Israel's Economy Suffers 5% Decline After Conflict with Hamas in Gaza
ICARO Media Group
According to the Central Bureau of Statistics, Israel's economy contracted by 5% between October and December due to the outbreak of conflict with Hamas in Gaza. The sharp decline in GDP was attributed to reduced spending, travel, and investment caused by the war. Private spending dropped by 26.3%, exports fell by 18.3%, and there was a 67.8% slide in investment in fixed assets, particularly in residential buildings.
Moreover, the construction sector faced challenges due to a lack of labor stemming from military call-ups and a decrease in Palestinian workers. Government spending, on war expenses and compensations, increased by 88.1%. Despite the downturn in the last quarter, Israel's economy managed to grow by 2% for the full year, falling short of the initial forecasted 3.5% expansion before the conflict erupted on 7 October.
Liam Peach, an economist at Capital Economics, noted that the contraction of Israel's economy was more severe than anticipated, underscoring the impact of the attacks and war in Gaza. The conflict has also affected trade, with Houthi rebels targeting cargo ships on the Red Sea en route to the Suez Canal, leading to a significant revenue drop estimated between 40% and 50%, as stated by Egypt's President Abdel Fattah al-Sisi.

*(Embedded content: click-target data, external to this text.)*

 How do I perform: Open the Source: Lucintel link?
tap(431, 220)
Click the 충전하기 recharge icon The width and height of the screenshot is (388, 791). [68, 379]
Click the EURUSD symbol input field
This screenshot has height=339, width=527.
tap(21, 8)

The Red Sea, a crucial trade route, has been disrupted by the attacks attributed to Houthi rebels based in Yemen, causing concerns among shipping companies and prompting retaliatory strikes from the US and UK. The International Monetary Fund has cautioned against unrealistic spending cuts amidst the ongoing tensions. Globally, the disruption caused by the conflict in the region remains a significant concern for economic stability.